- [Assignment]
Hand back each record exactly as you find it.
------------------------------------
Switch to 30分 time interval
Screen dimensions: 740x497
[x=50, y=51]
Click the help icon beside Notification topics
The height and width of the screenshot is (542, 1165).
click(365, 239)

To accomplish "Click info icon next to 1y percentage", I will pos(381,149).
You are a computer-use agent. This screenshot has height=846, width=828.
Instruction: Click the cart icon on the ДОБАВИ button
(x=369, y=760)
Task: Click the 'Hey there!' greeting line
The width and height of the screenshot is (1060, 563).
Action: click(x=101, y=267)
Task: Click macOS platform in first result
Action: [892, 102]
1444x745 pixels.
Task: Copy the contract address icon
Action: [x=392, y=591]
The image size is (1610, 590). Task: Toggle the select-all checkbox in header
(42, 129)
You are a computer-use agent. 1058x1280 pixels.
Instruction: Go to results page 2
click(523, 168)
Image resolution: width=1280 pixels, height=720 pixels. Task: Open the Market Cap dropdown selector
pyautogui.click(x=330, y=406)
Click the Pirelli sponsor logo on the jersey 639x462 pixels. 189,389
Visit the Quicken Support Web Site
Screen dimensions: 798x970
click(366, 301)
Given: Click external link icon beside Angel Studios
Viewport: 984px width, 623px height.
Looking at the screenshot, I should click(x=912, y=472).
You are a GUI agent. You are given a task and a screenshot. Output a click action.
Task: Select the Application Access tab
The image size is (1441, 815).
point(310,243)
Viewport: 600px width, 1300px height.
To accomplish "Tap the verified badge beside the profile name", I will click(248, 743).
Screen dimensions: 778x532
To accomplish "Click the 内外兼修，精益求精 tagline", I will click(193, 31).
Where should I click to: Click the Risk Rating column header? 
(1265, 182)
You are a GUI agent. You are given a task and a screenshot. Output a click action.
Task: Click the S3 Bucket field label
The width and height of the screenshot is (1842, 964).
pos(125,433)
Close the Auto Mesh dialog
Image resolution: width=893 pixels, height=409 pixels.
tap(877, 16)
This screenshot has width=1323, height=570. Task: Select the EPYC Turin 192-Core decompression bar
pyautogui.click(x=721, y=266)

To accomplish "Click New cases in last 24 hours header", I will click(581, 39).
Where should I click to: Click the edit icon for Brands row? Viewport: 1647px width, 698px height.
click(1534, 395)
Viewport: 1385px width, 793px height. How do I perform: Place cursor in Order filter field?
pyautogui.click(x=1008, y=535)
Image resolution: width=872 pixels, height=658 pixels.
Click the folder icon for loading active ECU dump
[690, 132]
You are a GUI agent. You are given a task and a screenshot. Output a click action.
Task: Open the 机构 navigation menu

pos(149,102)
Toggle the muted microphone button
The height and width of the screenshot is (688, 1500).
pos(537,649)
------------------------------------
- [Answer area]
Switch to 30分 time interval
Screen dimensions: 740x497
[x=50, y=51]
Click the help icon beside Notification topics
The height and width of the screenshot is (542, 1165).
click(365, 239)

To accomplish "Click info icon next to 1y percentage", I will pos(381,149).
You are a computer-use agent. This screenshot has height=846, width=828.
Instruction: Click the cart icon on the ДОБАВИ button
(x=369, y=760)
Task: Click the 'Hey there!' greeting line
The width and height of the screenshot is (1060, 563).
Action: click(x=101, y=267)
Task: Click macOS platform in first result
Action: [892, 102]
1444x745 pixels.
Task: Copy the contract address icon
Action: [x=392, y=591]
The image size is (1610, 590). Task: Toggle the select-all checkbox in header
(42, 129)
You are a computer-use agent. 1058x1280 pixels.
Instruction: Go to results page 2
click(523, 168)
Image resolution: width=1280 pixels, height=720 pixels. Task: Open the Market Cap dropdown selector
pyautogui.click(x=330, y=406)
Click the Pirelli sponsor logo on the jersey 639x462 pixels. 189,389
Visit the Quicken Support Web Site
Screen dimensions: 798x970
click(366, 301)
Given: Click external link icon beside Angel Studios
Viewport: 984px width, 623px height.
Looking at the screenshot, I should click(x=912, y=472).
You are a GUI agent. You are given a task and a screenshot. Output a click action.
Task: Select the Application Access tab
The image size is (1441, 815).
point(310,243)
Viewport: 600px width, 1300px height.
To accomplish "Tap the verified badge beside the profile name", I will click(248, 743).
Screen dimensions: 778x532
To accomplish "Click the 内外兼修，精益求精 tagline", I will click(193, 31).
Where should I click to: Click the Risk Rating column header? 
(1265, 182)
You are a GUI agent. You are given a task and a screenshot. Output a click action.
Task: Click the S3 Bucket field label
The width and height of the screenshot is (1842, 964).
pos(125,433)
Close the Auto Mesh dialog
Image resolution: width=893 pixels, height=409 pixels.
tap(877, 16)
This screenshot has width=1323, height=570. Task: Select the EPYC Turin 192-Core decompression bar
pyautogui.click(x=721, y=266)

To accomplish "Click New cases in last 24 hours header", I will click(581, 39).
Where should I click to: Click the edit icon for Brands row? Viewport: 1647px width, 698px height.
click(1534, 395)
Viewport: 1385px width, 793px height. How do I perform: Place cursor in Order filter field?
pyautogui.click(x=1008, y=535)
Image resolution: width=872 pixels, height=658 pixels.
Click the folder icon for loading active ECU dump
[690, 132]
You are a GUI agent. You are given a task and a screenshot. Output a click action.
Task: Open the 机构 navigation menu

pos(149,102)
Toggle the muted microphone button
The height and width of the screenshot is (688, 1500).
pos(537,649)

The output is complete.